Copy out every line of the listing in which "computer" appears.

***** Records supplied *****

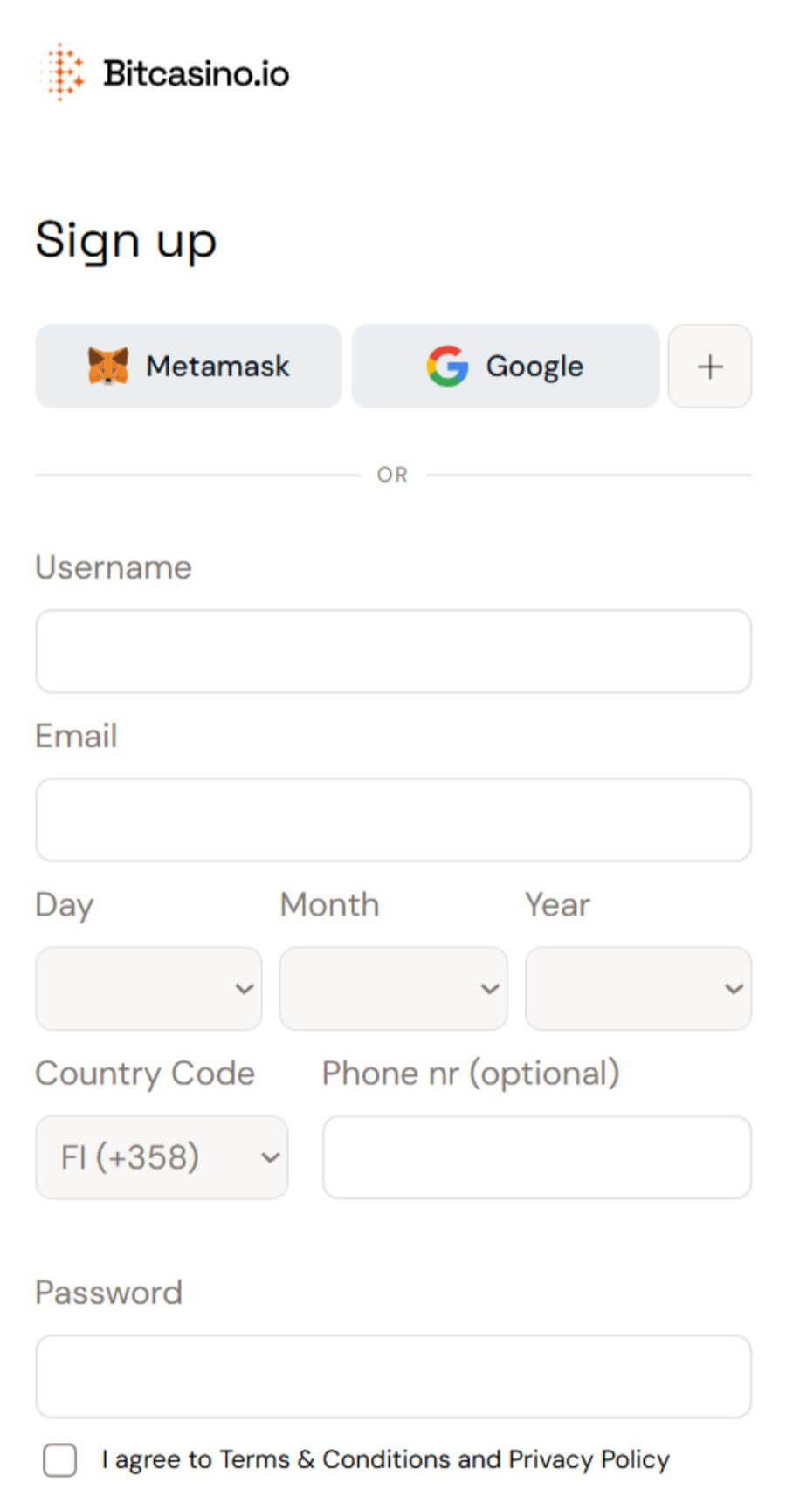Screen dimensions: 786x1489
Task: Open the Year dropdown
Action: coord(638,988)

*****
***** Records supplied *****

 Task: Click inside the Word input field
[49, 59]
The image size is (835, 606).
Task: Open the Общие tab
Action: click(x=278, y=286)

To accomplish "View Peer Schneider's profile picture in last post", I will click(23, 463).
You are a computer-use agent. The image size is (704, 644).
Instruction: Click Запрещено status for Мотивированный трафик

*****
***** Records supplied *****

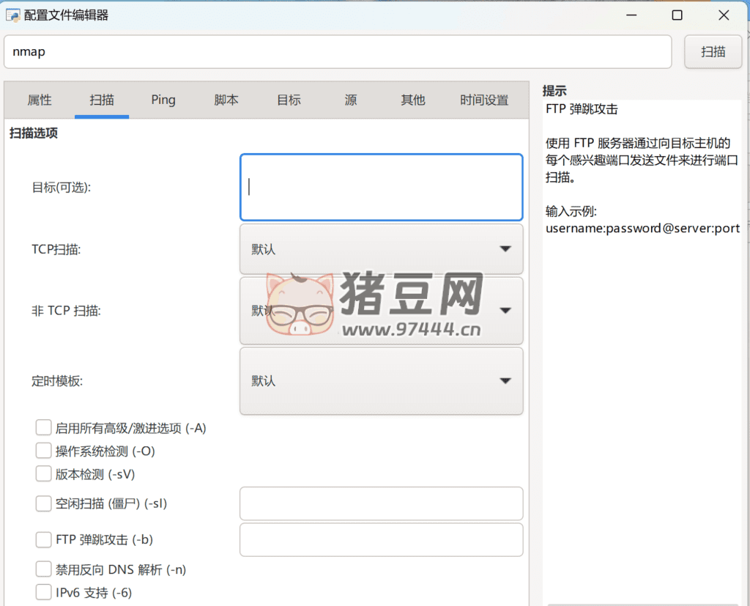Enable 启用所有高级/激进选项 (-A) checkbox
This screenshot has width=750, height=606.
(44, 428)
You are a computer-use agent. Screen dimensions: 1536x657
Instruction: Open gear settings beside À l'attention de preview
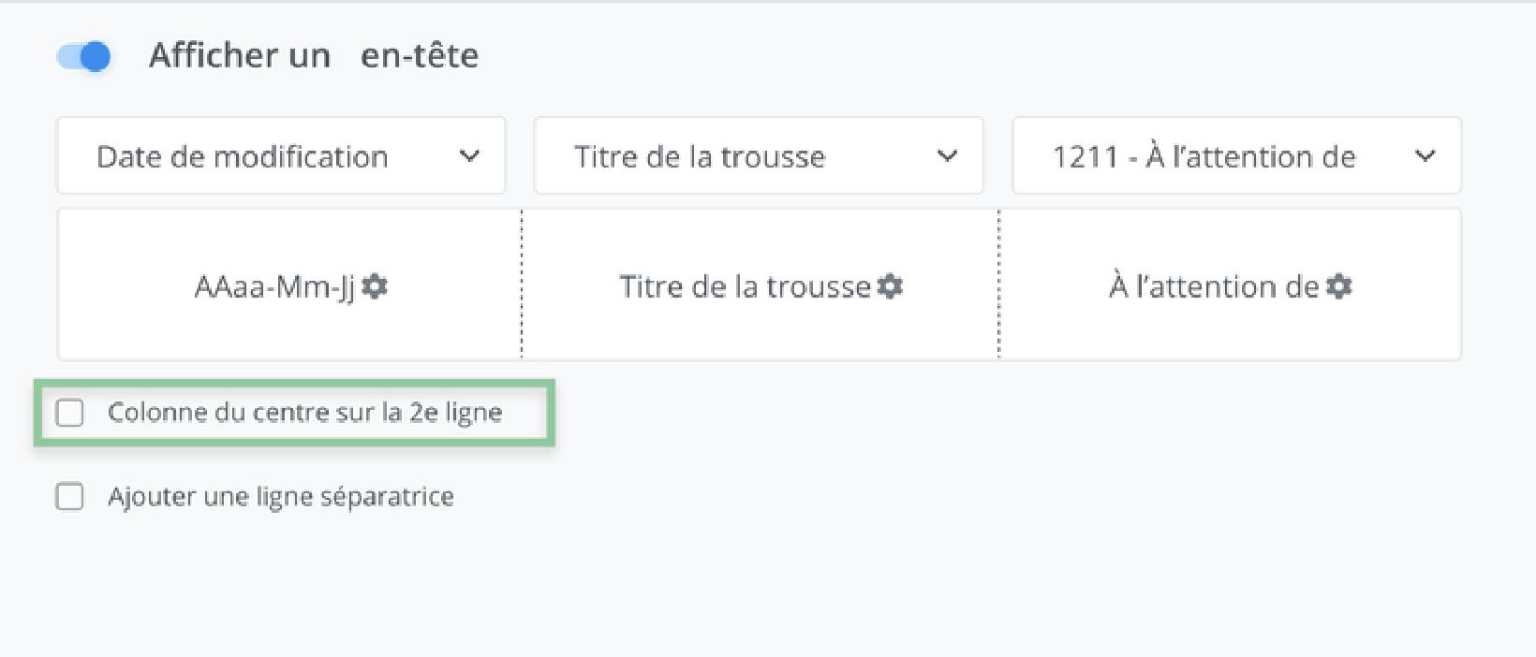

*****

Answer box —
You are a computer-use agent. The image size is (704, 644).
You are a computer-use agent. Screen dimensions: 1536x657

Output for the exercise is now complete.